Department of Microbiology, University of Illinois, B-103 Chemical and Life Sciences Laboratory, 601 South Goodwin Avenue, Urbana, IL 61801, USA.
J Bacteriol. 2011 Mar;193(6):1351-8. doi: 10.1128/JB.01465-10. Epub 2011 Jan 7.

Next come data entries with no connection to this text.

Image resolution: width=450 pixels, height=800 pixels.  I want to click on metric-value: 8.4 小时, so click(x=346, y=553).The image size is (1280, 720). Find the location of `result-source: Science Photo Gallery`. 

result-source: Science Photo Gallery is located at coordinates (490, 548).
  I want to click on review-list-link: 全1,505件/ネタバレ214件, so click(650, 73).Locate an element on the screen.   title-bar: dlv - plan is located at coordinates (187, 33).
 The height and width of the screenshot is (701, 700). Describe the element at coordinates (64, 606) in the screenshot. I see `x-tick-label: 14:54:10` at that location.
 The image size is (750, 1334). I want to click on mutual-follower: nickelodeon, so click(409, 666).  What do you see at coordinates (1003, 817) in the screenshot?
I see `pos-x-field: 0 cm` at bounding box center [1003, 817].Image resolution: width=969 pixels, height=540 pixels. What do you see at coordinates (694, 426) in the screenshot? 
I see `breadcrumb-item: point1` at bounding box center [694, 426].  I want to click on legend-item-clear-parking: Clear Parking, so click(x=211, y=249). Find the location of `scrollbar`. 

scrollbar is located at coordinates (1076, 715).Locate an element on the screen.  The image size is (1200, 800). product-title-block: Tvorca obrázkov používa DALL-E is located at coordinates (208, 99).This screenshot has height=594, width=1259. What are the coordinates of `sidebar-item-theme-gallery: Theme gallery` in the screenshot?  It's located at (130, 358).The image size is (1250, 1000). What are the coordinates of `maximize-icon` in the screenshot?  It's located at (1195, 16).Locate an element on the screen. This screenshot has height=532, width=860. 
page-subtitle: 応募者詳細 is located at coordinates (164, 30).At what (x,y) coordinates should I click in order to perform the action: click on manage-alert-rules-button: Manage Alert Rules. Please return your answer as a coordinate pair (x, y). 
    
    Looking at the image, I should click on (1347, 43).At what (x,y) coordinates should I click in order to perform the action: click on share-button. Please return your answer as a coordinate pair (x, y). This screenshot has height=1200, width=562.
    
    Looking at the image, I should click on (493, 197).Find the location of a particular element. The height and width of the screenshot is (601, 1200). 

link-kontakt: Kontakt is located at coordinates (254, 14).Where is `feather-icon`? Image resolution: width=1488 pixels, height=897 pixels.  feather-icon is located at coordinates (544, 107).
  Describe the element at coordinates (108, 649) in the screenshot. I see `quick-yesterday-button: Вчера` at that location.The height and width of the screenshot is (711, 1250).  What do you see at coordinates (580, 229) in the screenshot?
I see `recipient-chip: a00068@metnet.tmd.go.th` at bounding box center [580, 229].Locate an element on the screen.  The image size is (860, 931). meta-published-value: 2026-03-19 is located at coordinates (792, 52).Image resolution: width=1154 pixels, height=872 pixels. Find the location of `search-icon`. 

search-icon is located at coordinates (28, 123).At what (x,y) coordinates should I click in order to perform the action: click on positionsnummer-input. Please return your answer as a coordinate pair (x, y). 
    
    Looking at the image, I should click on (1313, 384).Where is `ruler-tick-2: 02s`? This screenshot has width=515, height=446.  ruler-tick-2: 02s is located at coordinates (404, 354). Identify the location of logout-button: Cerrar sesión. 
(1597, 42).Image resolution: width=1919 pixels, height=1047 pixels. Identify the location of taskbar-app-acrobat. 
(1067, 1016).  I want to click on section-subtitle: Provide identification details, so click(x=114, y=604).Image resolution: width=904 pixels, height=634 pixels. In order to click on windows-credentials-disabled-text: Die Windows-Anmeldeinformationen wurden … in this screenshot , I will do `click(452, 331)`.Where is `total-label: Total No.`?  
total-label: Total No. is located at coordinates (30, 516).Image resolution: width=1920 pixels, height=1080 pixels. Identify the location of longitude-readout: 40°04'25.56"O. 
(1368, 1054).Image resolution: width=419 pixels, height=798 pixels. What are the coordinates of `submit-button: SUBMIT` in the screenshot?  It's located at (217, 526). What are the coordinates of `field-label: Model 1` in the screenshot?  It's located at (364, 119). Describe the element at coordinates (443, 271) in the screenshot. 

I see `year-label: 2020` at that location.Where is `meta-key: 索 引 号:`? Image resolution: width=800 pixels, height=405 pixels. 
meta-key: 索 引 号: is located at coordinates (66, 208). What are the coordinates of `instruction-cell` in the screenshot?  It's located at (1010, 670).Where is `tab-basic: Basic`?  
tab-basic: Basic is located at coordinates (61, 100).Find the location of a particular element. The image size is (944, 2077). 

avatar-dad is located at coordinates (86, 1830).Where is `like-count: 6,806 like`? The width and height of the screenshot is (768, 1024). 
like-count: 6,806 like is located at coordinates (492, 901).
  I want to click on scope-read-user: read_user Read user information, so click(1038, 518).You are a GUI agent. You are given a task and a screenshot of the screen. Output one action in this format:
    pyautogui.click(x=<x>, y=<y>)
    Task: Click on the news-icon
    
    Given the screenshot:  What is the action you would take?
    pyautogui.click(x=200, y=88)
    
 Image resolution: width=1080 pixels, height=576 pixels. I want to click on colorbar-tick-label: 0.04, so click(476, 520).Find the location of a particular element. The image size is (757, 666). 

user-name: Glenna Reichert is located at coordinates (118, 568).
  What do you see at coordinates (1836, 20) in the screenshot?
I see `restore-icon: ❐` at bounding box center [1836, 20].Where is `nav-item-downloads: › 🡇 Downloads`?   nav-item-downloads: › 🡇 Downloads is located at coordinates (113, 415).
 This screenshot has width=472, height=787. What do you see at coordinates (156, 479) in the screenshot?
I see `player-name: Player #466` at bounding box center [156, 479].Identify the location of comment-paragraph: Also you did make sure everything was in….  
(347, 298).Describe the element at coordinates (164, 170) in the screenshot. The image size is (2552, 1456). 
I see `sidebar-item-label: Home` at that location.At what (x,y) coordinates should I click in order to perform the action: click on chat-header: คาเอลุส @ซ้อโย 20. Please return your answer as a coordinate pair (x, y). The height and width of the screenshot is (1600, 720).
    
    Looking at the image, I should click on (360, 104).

CTnDOT encodes an integrase that is a member of the tyrosine recombinase family. The recombination reaction proceeds by sequential sets of genetic exchanges between the attDOT site in CTnDOT and an attB site in the chromosome. The exchanges are separated by 7 base pairs in each site. Unlike most tyrosine recombinases, IntDOT exchanges sites that contain different DNA sequences between the exchange sites to generate Holliday junctions (HJs) that contain mismatched bases. We demonstrate that IntDOT resolves synthetic HJs in vitro. Holliday junctions that contain identical sequences between the exchange sites are resolved into both substrates and products, while HJs that contain mismatches are resolved only to substrates. This result implies that resolution of HJs to products requires the formation of a higher-order nucleoprotein complex with natural sites containing IntDOT. We also found that proteins with substitutions of residues (V95, K94, and K96) in a putative alpha helix at the junction of the N and CB domains (coupler region) were defective in resolving HJs. Mutational analysis of charged residues in the coupler and the N terminus of the protein did not provide evidence for a charge interaction between the regions of the protein. V95 may participate in a hydrophobic interaction with another region of IntDOT.
CTnDOT 编码一种整合酶,属于酪氨酸重组酶家族。重组反应通过 CTnDOT 中的 attDOT 位点和染色体上的 attB 位点之间的一系列遗传交换来进行。每个位点的交换由 7 个碱基对分隔开。与大多数酪氨酸重组酶不同,IntDOT 在交换位点之间交换含有不同 DNA 序列的位点,从而产生含有错配碱基的 Holliday 连接点 (HJ)。我们证明了 IntDOT 可以在体外解析合成的 HJ。在交换位点之间含有相同序列的 HJ 被解析为底物和产物,而含有错配的 HJ 仅被解析为底物。这个结果意味着,HJ 到产物的解析需要形成具有自然位点的更高阶核蛋白复合物,这些自然位点含有 IntDOT。我们还发现,在 N 和 CB 结构域(连接区)交界处的一个假定α螺旋中的残基(V95、K94 和 K96)发生取代的蛋白在解析 HJ 方面存在缺陷。对 coupler 区域和蛋白 N 末端的带电残基进行突变分析并没有为蛋白的这些区域之间的电荷相互作用提供证据。V95 可能与 IntDOT 的另一个区域参与疏水相互作用。